If number of sampled clusters is reasonably large, then $\hat{\mu}_R$ is approximately normally distributed.

Note: If $f_1$ is very small, then $\hat{V}(\hat{\mu}_R) ~ s_1^2 / c$ . This result holds for more general subsampling schemes than SRS; only need a scheme with unbiased sample mean. Using systematic sampling is common.

Sampling with probability proportional to size

Similar to PPS for cluster sampling, and if $f_1$ is small can pretend we are sampling with replacement and treat clusters like individuals.

Performance is similar to SRS subsampling (but need to know $M_i$ for every cluster). Is intuitively appealing because if we take same-sized sample from every cluster then every unit has same chance of being selected.

Equal cluster sizes

If $M_i = M$ for all clusters then both estimators reduce to mean of cluster means.

If $m_i = m$ as well then variance reduces to:

$\hat{V}(\hat{\mu}_R) = (1-f_1)\frac{s_1^2}{c} + f_1(1-f_2)\frac{s_2^2}{cm}$ , where $s_1^2 = \sum_c \frac{(\bar{y}_i - \bar{y}) ^2}{c-1}$ , and $s_2^2 = \sum_c \frac{(y_ij - \bar{y}_{i.})^2}{m-1}$ .
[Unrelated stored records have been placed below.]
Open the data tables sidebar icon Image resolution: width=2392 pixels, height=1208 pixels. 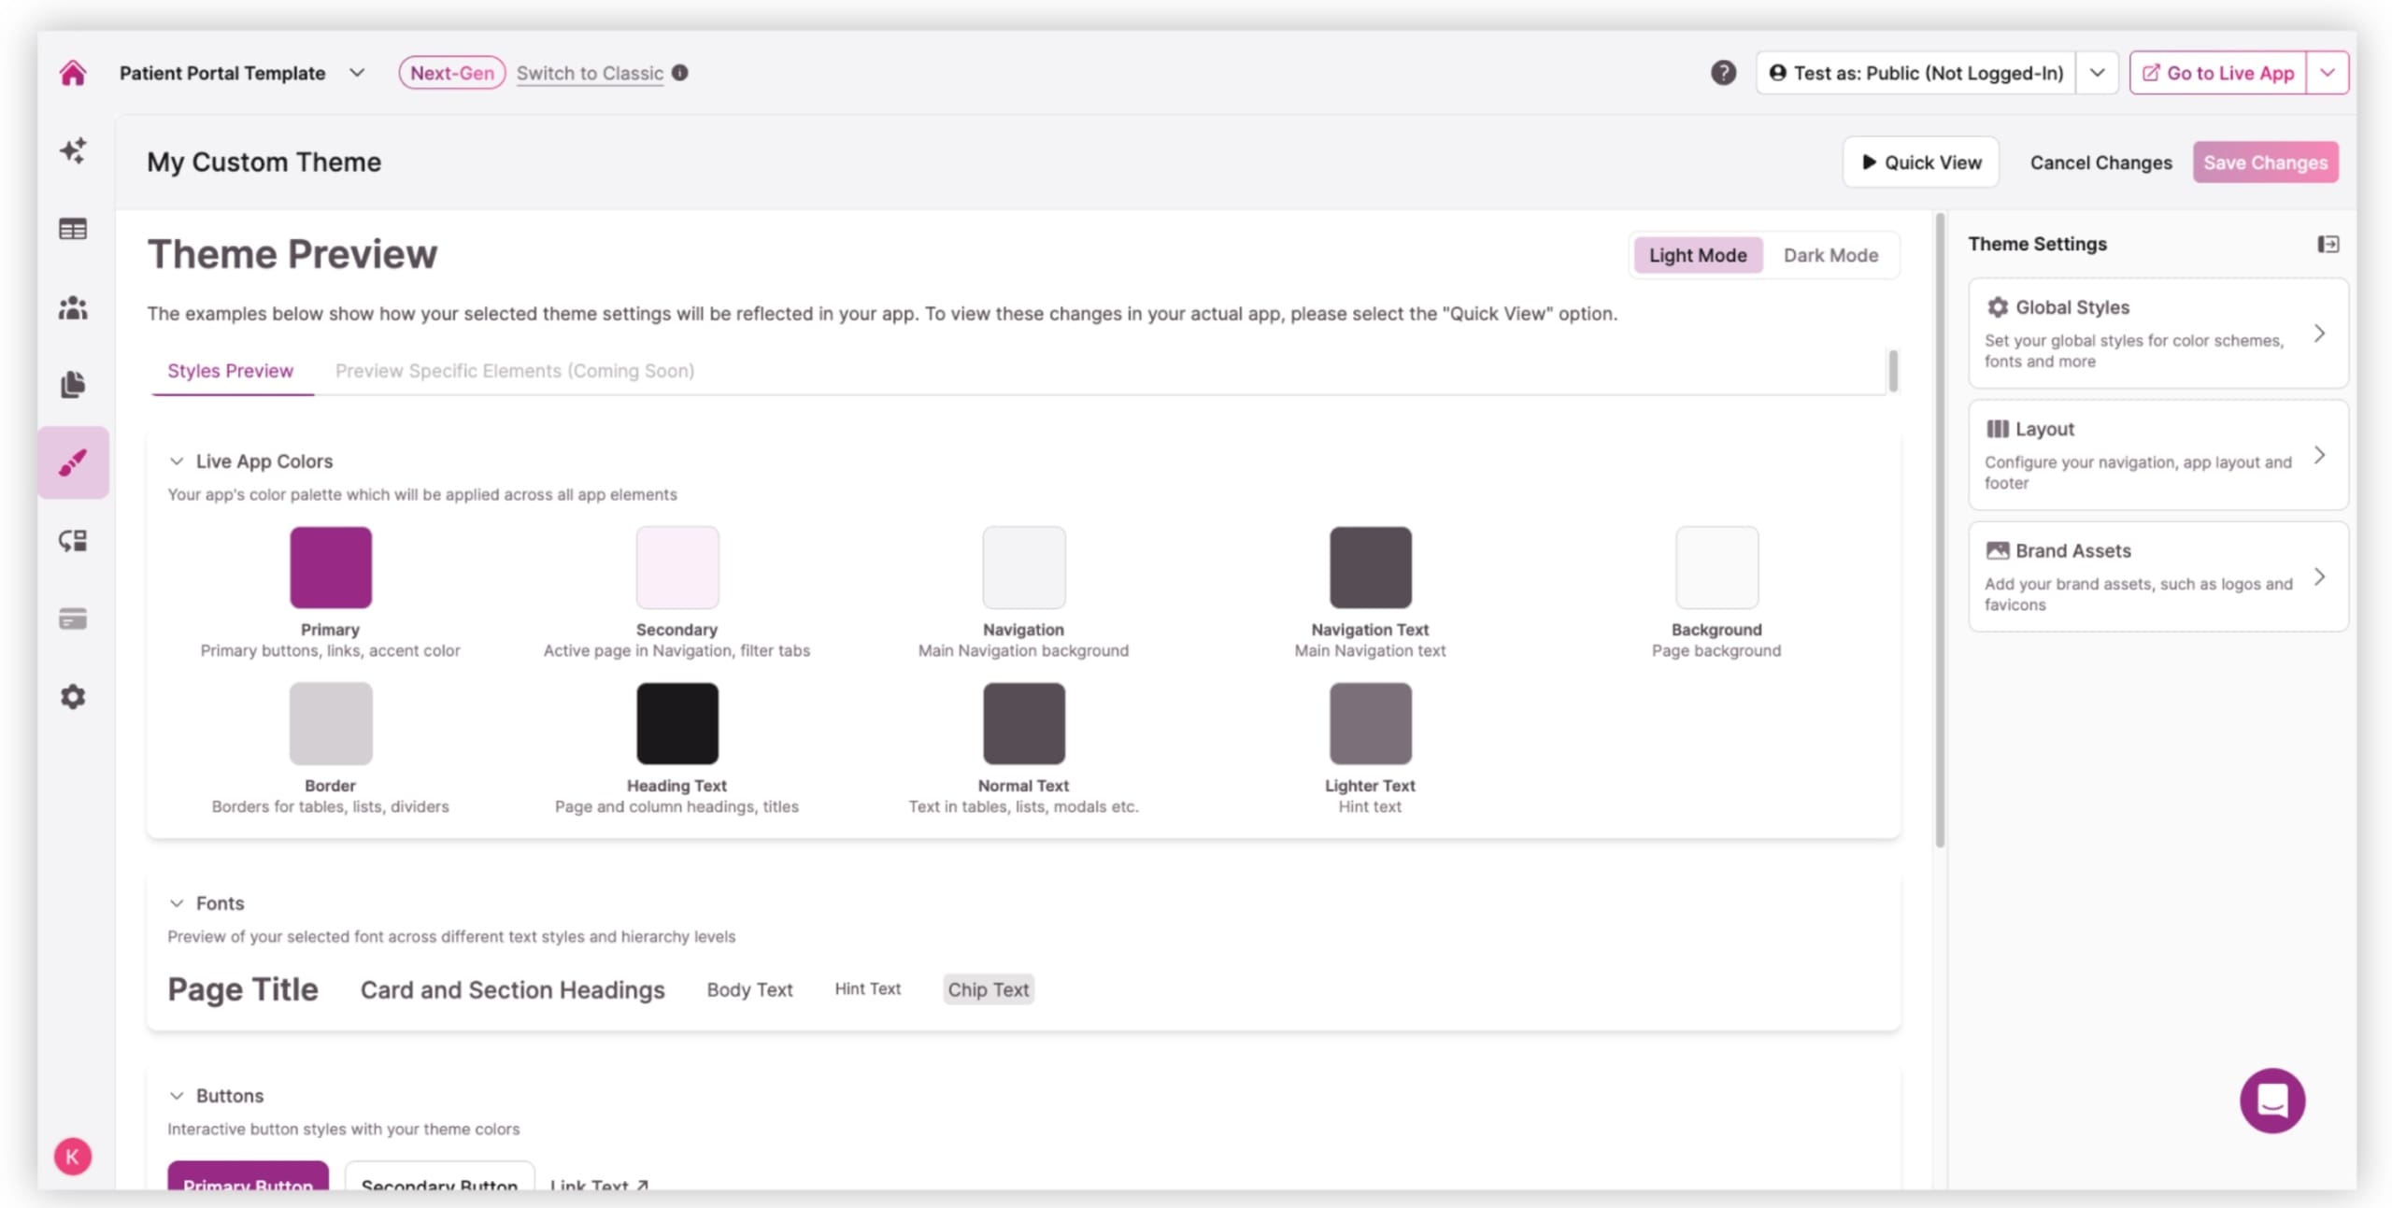click(73, 229)

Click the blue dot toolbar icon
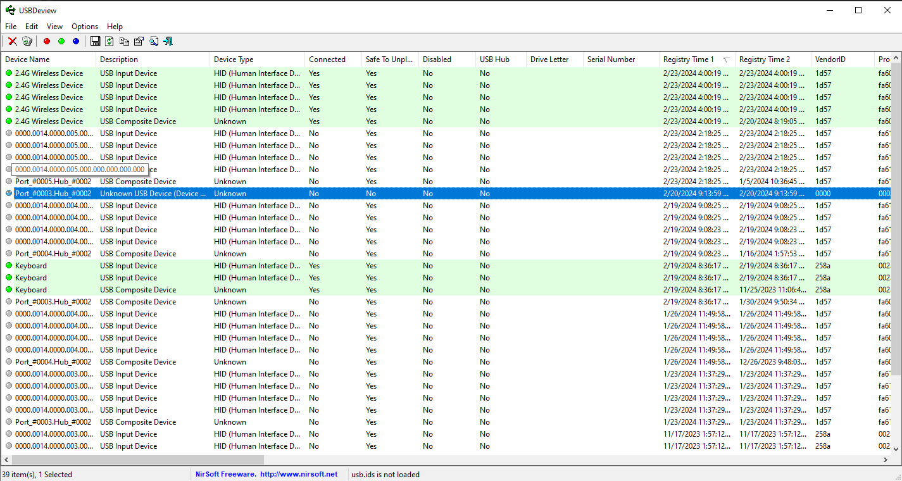coord(76,41)
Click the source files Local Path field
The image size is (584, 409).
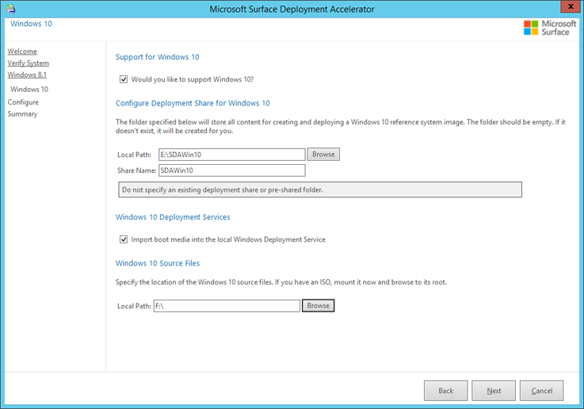click(227, 306)
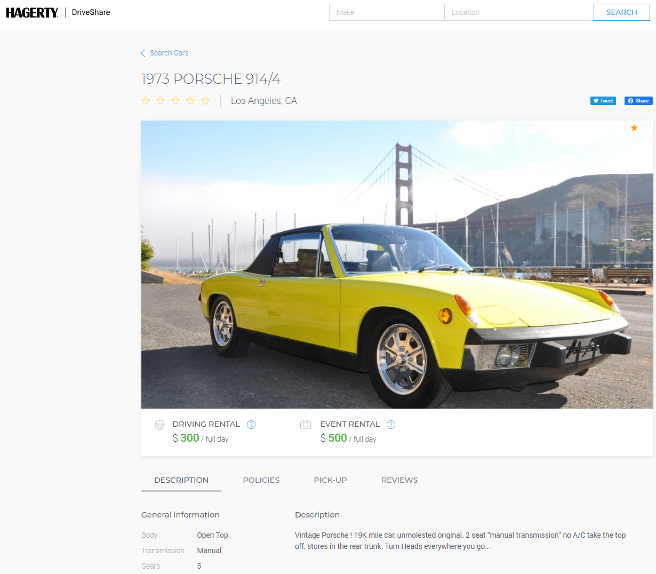
Task: Share listing on Facebook
Action: 638,101
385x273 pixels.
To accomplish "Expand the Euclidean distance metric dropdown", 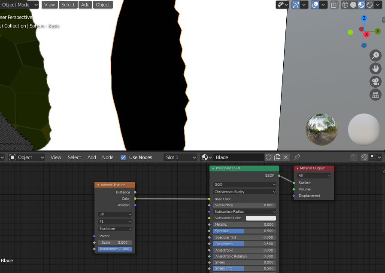I will [x=115, y=229].
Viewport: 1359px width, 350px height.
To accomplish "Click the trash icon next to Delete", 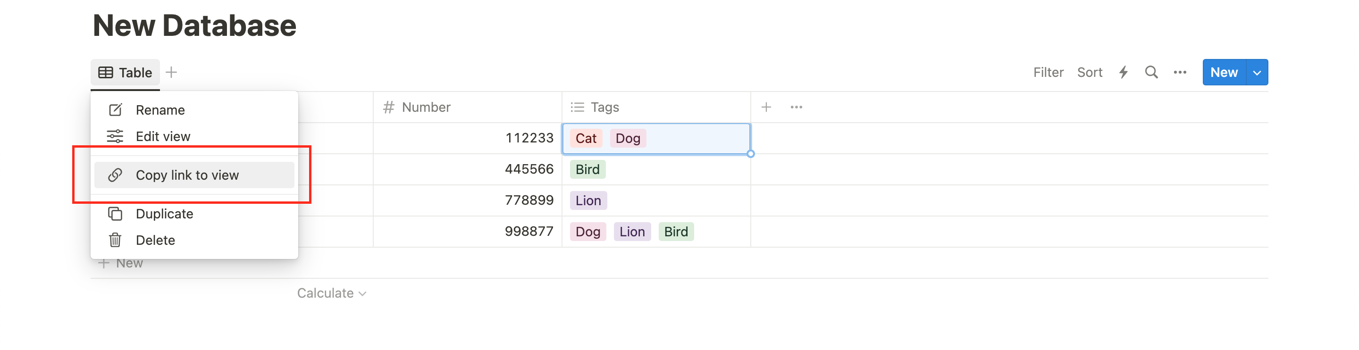I will tap(114, 240).
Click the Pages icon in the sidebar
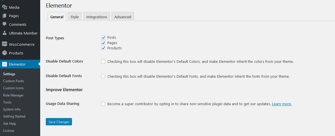The width and height of the screenshot is (335, 136). point(4,16)
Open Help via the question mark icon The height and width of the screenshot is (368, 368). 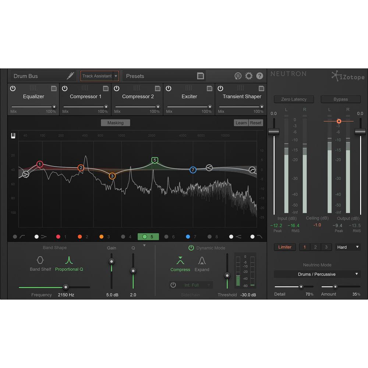259,76
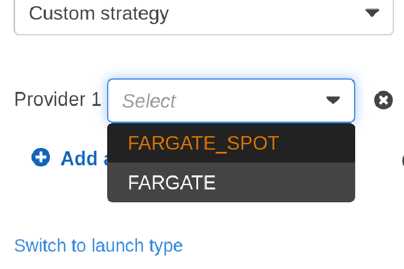This screenshot has height=269, width=404.
Task: Choose FARGATE_SPOT from the provider list
Action: 203,143
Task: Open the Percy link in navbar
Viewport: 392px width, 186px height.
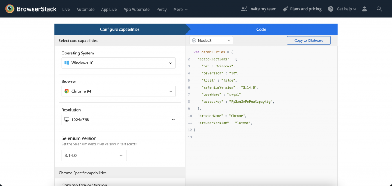Action: pyautogui.click(x=162, y=10)

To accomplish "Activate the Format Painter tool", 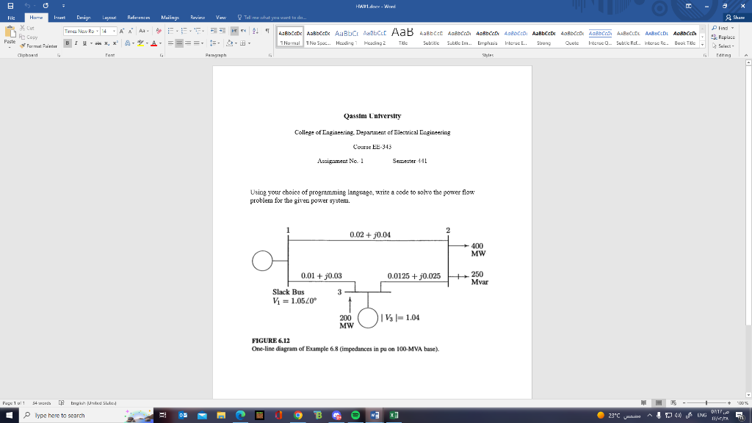I will tap(22, 46).
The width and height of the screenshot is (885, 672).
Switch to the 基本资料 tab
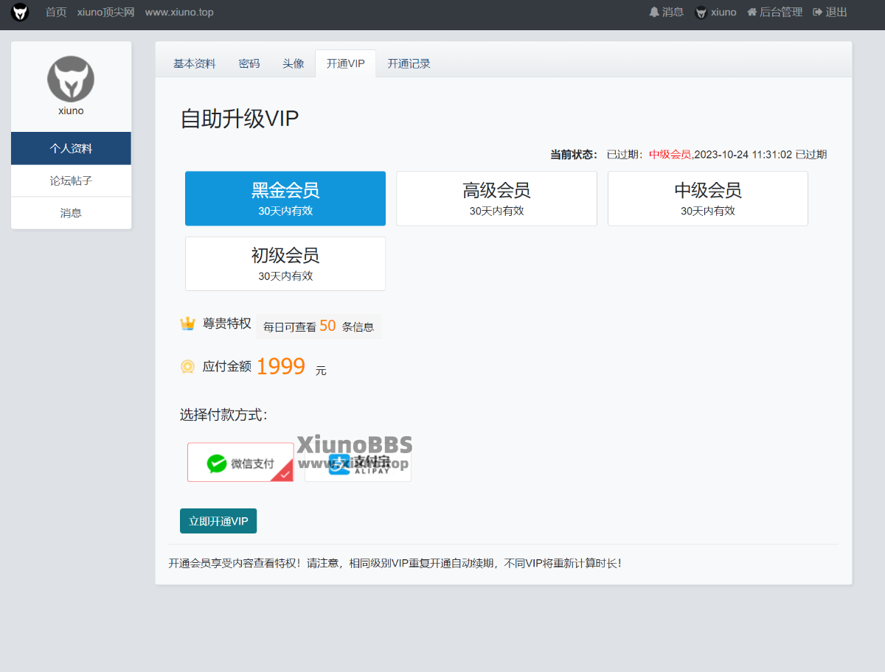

Can obtain these results from a standard one-way ANOVA where $s_1^2 = s_B^2 / m$ and $s_2^2 = s_w^2$

Estimating proportions

As with cluster sampling, formulae don’t simplify much. See formula sheet for details.

Optimal sub-sample sizes

For simplicity, we’ll only deal with equal cluster and sample sizes, when all estimators reduce to $\bar{y}$ . Suppose cost = $k_1 c \times k_2 cm$ . Variance of $\bar{y} = (1-f_1)\frac{\sigma^2_1}{c} + (1-f_2)\frac{\sigma^2_2}{cm}$ . Minimised when $m = \sqrt{\frac{k_1}{k_2}}\left( \frac{\sigma_2}{\sigma_u} \right)$ .

Stratified multistage sampling

In most large surveys first-stage sample will be stratified. Introduces no new problems, use results results above to estimate mean and se for each clutser, then weighted average to get overall results.